Helen made a beeline to her, moving with a purpose and energy she had not felt in a long time. A metal bar lay half on top of the dwarvven woman, pinning her down. She was moaning.
Helen bent down. “Are you all right?”
The woman grunted. “Just my leg,” she managed, trying to sit up.
Helen wrapped her gloved hands in the knit skirt and shoved the twisted beam the few inches off of the woman. She saw the torn flesh and shuddered. The woman must be in too much shock to fully register the pain. “Lean on me,” Helen said, and, hoping she wasn’t making things worse, she helped the woman hobble the short distance to where a makeshift field hospital had arisen. Helen helped the woman sit down, patiently waiting her turn in the line, and thought, This is what I could do to help. She had done it before, so long ago, when she couldn’t raise a shovel herself and head onto the field.…
“Wait,” Helen promised the woman, and went to where several dwarvven were ferrying in supplies from their nearby home.
“Just get them patched so they can get home,” one was saying rapidly as he unloaded buckets of supplies from a makeshift wagon. “Fimn’s running the stretchers back and forth.”
“Broken bones are one thing,” said another. “But some are going to need the city hospital.”
“If they’ll take us,” muttered a third. “If they’re not overjoyed to hear this.”
“I hardly think—,” said the first, but then the third noticed Helen and nudged the others.
“Can I help?” said Helen. All three looked up, eyed her with suspicion. “I can clean wounds and apply dressings. I did it in the war. Debride, probe for shrapnel … if I can’t stop the bleeding or there’s a fracture I’ll call for a surgeon. I know when I’m in over my head.”
The first looked at her carefully. After what seemed like a long time but was in reality probably a very short time due to the speed at which they were working, said, “Over there with Nolle’s crew.”
“Thank you,” said Helen. She could feel them watching her as she walked in the indicated direction, stripping off her gloves.

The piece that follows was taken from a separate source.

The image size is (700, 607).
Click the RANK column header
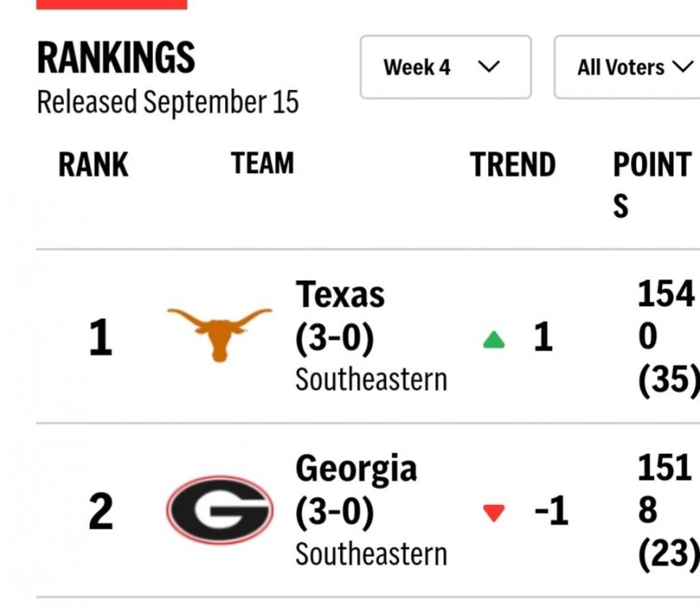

It was still chaos there, but a controlled chaos. The groans of the wounded mingled with the bangs and thumps of people sifting through the destruction, bringing in supplies. Nolle, a sturdy dark-skinned dwarvven woman with long wavy hair, wasted no time letting Helen start working on the people being brought in. She pushed Helen toward a dwarvven man who had been struck just above his ear, the skin torn back. Helen swallowed, picked up the carbolic disinfectant, and stepped toward him. This was a thing she could do. “This is going to sting,” she said.
Nolle did not slow her own work, but gave a brief nod of approval in Helen’s direction. Despite the trouble that Copperhead was stirring up between the races, it was equal opportunity here, Helen was pleased to see, and they patched up dwarvven and humans with equal care.
It was full night now. The makeshift work lights had dimmed and been replaced three times by the time the line of people slowed. Helen’s fingers were numb as she bent mechanically for a next victim that didn’t come.
Nolle left what she was doing and touched Helen’s arm. “You should know we saved nearly everybody,” she said. “You have done well.” And then, as if it was something formal, she said, “I acknowledge our debt to you and take it on. Now sit down.”